Below is advice from our panelists for entrepreneurs in this space:
• Work with other stakeholders to minimize policy/reimbursement and pricing and installation uncertainties.
• We live in a global world, and markets will be global. Have a clear strategy on which markets are hottest now, the easiest to navigate, and prioritize your target markets accordingly.
• Focus less on the technology innovations and think deeply about the technology integration opportunities and the business model innovations.
• The market is still young and the opportunities are huge. Don’t let the recent failures in the market discourage you from exploring the opportunities in the space.
• Despite the hype, there are fewer subsidies for solar than there are for other emerging clean energy options including nuclear. And established businesses such as coal and gas have the largest subsidies of all.! So it will take leadership to forge change and encourage policies, people and markets to embrace more sustainable energy solutions.
• Create a solution leveraging and integrating proven technologies which is not capital intensive, and shows quick wins.
• Collaborate with all stakeholders to support the advancement of the industry overall, not just in the US, but all the global markets.

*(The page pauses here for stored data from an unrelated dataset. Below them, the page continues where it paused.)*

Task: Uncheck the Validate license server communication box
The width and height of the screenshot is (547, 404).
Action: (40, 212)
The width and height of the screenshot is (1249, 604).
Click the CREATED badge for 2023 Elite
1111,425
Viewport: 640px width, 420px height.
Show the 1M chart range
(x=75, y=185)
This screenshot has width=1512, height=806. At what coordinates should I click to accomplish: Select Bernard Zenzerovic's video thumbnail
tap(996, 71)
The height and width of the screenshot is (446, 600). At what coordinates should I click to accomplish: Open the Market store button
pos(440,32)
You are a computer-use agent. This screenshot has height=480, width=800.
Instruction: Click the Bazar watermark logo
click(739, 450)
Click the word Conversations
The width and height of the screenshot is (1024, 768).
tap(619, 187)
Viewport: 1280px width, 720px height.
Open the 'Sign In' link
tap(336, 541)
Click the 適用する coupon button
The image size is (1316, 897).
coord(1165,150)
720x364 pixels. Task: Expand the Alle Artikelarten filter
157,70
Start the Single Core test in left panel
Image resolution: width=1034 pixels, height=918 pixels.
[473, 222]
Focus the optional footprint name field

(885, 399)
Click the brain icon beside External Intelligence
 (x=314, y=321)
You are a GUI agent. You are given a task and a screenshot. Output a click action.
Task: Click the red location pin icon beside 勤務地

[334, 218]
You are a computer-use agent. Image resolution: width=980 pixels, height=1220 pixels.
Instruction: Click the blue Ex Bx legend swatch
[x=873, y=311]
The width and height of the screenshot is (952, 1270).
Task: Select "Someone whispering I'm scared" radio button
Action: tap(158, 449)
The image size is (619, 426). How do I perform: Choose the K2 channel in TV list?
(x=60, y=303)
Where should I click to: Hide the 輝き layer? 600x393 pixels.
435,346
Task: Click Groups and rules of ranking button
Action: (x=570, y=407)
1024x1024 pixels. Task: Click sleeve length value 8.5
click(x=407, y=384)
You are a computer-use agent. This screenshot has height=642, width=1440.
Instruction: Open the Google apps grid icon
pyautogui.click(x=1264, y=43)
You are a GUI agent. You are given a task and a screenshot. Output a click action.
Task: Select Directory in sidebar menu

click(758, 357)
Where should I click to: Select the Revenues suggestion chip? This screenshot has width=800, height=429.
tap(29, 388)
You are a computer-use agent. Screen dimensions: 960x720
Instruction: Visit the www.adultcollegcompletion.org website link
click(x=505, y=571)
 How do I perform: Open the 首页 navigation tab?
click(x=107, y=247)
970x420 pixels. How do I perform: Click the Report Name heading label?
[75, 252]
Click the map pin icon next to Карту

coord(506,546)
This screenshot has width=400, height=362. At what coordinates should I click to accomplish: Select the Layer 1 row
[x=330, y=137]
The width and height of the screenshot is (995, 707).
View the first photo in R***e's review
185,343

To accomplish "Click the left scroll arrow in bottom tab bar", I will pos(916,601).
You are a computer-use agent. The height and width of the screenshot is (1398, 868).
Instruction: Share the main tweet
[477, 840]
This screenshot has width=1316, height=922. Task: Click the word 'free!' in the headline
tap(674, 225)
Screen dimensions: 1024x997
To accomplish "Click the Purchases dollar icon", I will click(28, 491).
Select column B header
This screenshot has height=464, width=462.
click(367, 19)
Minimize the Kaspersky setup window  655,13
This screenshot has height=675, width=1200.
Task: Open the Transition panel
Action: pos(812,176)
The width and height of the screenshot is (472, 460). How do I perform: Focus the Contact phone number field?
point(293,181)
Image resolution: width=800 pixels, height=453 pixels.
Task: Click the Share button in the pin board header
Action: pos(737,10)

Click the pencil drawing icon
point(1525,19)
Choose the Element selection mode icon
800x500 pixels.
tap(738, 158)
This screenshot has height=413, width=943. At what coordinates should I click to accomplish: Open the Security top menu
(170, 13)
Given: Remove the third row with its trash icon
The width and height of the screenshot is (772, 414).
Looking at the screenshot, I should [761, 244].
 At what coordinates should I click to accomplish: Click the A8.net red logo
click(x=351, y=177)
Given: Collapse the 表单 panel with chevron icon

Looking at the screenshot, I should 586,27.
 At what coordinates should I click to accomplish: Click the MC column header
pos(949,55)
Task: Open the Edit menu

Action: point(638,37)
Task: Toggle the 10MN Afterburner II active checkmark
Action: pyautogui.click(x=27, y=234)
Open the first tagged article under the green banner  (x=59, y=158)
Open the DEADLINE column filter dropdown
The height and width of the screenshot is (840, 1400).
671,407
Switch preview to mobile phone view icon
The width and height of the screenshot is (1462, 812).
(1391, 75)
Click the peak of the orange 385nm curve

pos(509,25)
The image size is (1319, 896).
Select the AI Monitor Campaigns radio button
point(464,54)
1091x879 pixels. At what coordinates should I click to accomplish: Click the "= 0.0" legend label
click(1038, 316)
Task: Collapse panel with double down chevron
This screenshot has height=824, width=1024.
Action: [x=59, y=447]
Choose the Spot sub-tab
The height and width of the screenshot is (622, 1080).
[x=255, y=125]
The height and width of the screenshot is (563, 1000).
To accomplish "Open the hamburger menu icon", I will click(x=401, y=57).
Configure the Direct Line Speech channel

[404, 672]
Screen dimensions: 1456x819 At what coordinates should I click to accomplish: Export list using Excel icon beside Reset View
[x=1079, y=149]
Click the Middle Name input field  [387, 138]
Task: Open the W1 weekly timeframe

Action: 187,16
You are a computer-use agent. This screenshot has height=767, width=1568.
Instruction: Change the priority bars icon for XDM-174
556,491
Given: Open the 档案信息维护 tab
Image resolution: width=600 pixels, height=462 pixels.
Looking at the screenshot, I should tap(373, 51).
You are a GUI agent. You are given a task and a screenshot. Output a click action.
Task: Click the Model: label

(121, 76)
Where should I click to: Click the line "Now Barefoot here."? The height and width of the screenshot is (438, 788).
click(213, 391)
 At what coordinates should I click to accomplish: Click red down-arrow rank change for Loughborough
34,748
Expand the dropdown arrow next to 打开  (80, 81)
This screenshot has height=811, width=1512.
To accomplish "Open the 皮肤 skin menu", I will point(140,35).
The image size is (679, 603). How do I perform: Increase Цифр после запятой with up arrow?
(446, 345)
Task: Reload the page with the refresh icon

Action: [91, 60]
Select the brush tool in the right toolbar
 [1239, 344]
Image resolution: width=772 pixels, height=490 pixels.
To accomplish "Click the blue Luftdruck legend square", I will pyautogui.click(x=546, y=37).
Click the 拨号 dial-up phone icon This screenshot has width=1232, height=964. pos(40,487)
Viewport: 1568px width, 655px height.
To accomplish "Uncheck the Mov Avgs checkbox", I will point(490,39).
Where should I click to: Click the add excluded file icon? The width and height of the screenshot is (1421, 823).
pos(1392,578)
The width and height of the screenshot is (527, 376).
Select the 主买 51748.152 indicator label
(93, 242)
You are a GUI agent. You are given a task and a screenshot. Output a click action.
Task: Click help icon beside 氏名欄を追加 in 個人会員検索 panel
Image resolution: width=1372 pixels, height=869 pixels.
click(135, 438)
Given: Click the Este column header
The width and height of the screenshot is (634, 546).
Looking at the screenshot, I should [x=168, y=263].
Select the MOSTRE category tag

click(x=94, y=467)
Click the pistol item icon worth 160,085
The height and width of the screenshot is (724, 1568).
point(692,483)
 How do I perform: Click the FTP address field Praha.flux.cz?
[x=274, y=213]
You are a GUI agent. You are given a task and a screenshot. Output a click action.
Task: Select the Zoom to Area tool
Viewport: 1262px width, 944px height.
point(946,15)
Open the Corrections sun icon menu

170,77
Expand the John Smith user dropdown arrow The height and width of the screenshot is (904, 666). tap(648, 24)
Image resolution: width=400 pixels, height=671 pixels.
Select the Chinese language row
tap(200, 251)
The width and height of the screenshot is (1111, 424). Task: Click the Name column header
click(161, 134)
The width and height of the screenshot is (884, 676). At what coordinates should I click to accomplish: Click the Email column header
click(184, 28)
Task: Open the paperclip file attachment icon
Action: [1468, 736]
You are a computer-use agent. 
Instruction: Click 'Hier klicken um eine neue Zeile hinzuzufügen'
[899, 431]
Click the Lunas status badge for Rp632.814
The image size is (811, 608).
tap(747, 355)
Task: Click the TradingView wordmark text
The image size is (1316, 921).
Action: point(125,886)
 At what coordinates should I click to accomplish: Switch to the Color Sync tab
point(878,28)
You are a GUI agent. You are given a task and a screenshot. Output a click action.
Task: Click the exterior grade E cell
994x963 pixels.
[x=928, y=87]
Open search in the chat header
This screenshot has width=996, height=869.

• Look closely at the opportunities in the retail market. What will generate a clear and quick ROI and be painless to install and implement?
• Scaling your solar business leveraging channels and social networks, partnerships and relationships, without compromising the brand experience.
• Start off in niche markets delivering quality solutions and strategically expand from there.
• Make your solutions more affordable and less dependent on spikes of energy you might get from natural sunlight.
• Propose a way for surplus energy production to be sold back to the grid.
In the end, it is the resilient, entrepreneurial leader who will succeed and lead their company, and bring the industry to the next level, so don’t focus on the (policy, infrastructure, funding, image and other) challenges but do focus on the opportunities ahead.